### Instructions to follow
Write the records out again, keeping each line exactly as it is.
-----
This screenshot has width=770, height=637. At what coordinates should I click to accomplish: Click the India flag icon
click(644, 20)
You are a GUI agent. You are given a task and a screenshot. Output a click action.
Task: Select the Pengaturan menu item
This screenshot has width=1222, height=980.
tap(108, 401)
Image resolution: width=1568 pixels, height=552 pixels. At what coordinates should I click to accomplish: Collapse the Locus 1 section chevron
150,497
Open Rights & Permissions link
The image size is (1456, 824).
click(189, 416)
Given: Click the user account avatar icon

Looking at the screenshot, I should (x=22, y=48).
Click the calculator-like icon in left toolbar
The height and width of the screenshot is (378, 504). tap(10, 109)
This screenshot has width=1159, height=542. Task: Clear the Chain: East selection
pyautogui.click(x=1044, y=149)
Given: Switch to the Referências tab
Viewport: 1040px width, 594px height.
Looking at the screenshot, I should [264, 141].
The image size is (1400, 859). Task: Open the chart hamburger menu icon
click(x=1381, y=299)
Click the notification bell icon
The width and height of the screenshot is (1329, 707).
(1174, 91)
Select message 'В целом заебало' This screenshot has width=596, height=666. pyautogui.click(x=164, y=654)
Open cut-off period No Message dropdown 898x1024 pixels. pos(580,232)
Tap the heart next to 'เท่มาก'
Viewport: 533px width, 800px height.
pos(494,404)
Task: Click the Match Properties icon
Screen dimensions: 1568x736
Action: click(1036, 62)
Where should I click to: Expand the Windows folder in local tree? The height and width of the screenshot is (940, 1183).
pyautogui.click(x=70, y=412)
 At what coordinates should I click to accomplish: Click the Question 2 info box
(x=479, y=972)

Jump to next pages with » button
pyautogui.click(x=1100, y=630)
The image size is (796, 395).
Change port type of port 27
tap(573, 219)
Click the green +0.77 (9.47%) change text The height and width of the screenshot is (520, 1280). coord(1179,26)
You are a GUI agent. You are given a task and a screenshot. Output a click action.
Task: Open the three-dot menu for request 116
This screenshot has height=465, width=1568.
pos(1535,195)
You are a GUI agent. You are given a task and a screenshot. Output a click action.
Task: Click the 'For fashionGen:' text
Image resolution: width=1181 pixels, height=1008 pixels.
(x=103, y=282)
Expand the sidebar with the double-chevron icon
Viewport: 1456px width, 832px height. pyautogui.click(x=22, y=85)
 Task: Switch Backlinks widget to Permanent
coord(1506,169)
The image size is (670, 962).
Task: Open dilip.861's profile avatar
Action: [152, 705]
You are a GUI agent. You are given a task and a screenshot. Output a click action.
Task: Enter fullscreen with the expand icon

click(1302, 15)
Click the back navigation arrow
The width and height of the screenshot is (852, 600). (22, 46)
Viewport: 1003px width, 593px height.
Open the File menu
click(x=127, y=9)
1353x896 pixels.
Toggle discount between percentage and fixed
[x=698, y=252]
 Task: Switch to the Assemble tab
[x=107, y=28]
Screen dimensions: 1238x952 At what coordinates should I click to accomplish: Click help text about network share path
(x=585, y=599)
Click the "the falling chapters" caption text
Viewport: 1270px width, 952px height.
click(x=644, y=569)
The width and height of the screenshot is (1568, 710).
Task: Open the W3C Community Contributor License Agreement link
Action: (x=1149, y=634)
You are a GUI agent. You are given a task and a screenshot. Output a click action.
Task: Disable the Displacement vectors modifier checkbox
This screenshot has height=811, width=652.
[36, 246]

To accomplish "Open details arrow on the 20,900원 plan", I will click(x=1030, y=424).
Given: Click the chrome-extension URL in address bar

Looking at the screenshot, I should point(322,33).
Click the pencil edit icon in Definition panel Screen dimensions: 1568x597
-----
### Answer box
This screenshot has width=770, height=637. At what coordinates should I click to accomplish: Click the India flag icon
click(644, 20)
You are a GUI agent. You are given a task and a screenshot. Output a click action.
Task: Select the Pengaturan menu item
This screenshot has width=1222, height=980.
tap(108, 401)
Image resolution: width=1568 pixels, height=552 pixels. At what coordinates should I click to accomplish: Collapse the Locus 1 section chevron
150,497
Open Rights & Permissions link
The image size is (1456, 824).
click(189, 416)
Given: Click the user account avatar icon

Looking at the screenshot, I should (x=22, y=48).
Click the calculator-like icon in left toolbar
The height and width of the screenshot is (378, 504). tap(10, 109)
This screenshot has width=1159, height=542. Task: Clear the Chain: East selection
pyautogui.click(x=1044, y=149)
Given: Switch to the Referências tab
Viewport: 1040px width, 594px height.
Looking at the screenshot, I should [264, 141].
The image size is (1400, 859). Task: Open the chart hamburger menu icon
click(x=1381, y=299)
Click the notification bell icon
The width and height of the screenshot is (1329, 707).
(1174, 91)
Select message 'В целом заебало' This screenshot has width=596, height=666. pyautogui.click(x=164, y=654)
Open cut-off period No Message dropdown 898x1024 pixels. pos(580,232)
Tap the heart next to 'เท่มาก'
Viewport: 533px width, 800px height.
pos(494,404)
Task: Click the Match Properties icon
Screen dimensions: 1568x736
Action: click(1036, 62)
Where should I click to: Expand the Windows folder in local tree? The height and width of the screenshot is (940, 1183).
pyautogui.click(x=70, y=412)
 At what coordinates should I click to accomplish: Click the Question 2 info box
(x=479, y=972)

Jump to next pages with » button
pyautogui.click(x=1100, y=630)
The image size is (796, 395).
Change port type of port 27
tap(573, 219)
Click the green +0.77 (9.47%) change text The height and width of the screenshot is (520, 1280). coord(1179,26)
You are a GUI agent. You are given a task and a screenshot. Output a click action.
Task: Open the three-dot menu for request 116
This screenshot has height=465, width=1568.
pos(1535,195)
You are a GUI agent. You are given a task and a screenshot. Output a click action.
Task: Click the 'For fashionGen:' text
Image resolution: width=1181 pixels, height=1008 pixels.
(x=103, y=282)
Expand the sidebar with the double-chevron icon
Viewport: 1456px width, 832px height. pyautogui.click(x=22, y=85)
 Task: Switch Backlinks widget to Permanent
coord(1506,169)
The image size is (670, 962).
Task: Open dilip.861's profile avatar
Action: [152, 705]
You are a GUI agent. You are given a task and a screenshot. Output a click action.
Task: Enter fullscreen with the expand icon

click(1302, 15)
Click the back navigation arrow
The width and height of the screenshot is (852, 600). (22, 46)
Viewport: 1003px width, 593px height.
Open the File menu
click(x=127, y=9)
1353x896 pixels.
Toggle discount between percentage and fixed
[x=698, y=252]
 Task: Switch to the Assemble tab
[x=107, y=28]
Screen dimensions: 1238x952 At what coordinates should I click to accomplish: Click help text about network share path
(x=585, y=599)
Click the "the falling chapters" caption text
Viewport: 1270px width, 952px height.
click(x=644, y=569)
The width and height of the screenshot is (1568, 710).
Task: Open the W3C Community Contributor License Agreement link
Action: (x=1149, y=634)
You are a GUI agent. You are given a task and a screenshot. Output a click action.
Task: Disable the Displacement vectors modifier checkbox
This screenshot has height=811, width=652.
[36, 246]

To accomplish "Open details arrow on the 20,900원 plan", I will click(x=1030, y=424).
Given: Click the chrome-extension URL in address bar

Looking at the screenshot, I should point(322,33).
Click the pencil edit icon in Definition panel Screen dimensions: 1568x597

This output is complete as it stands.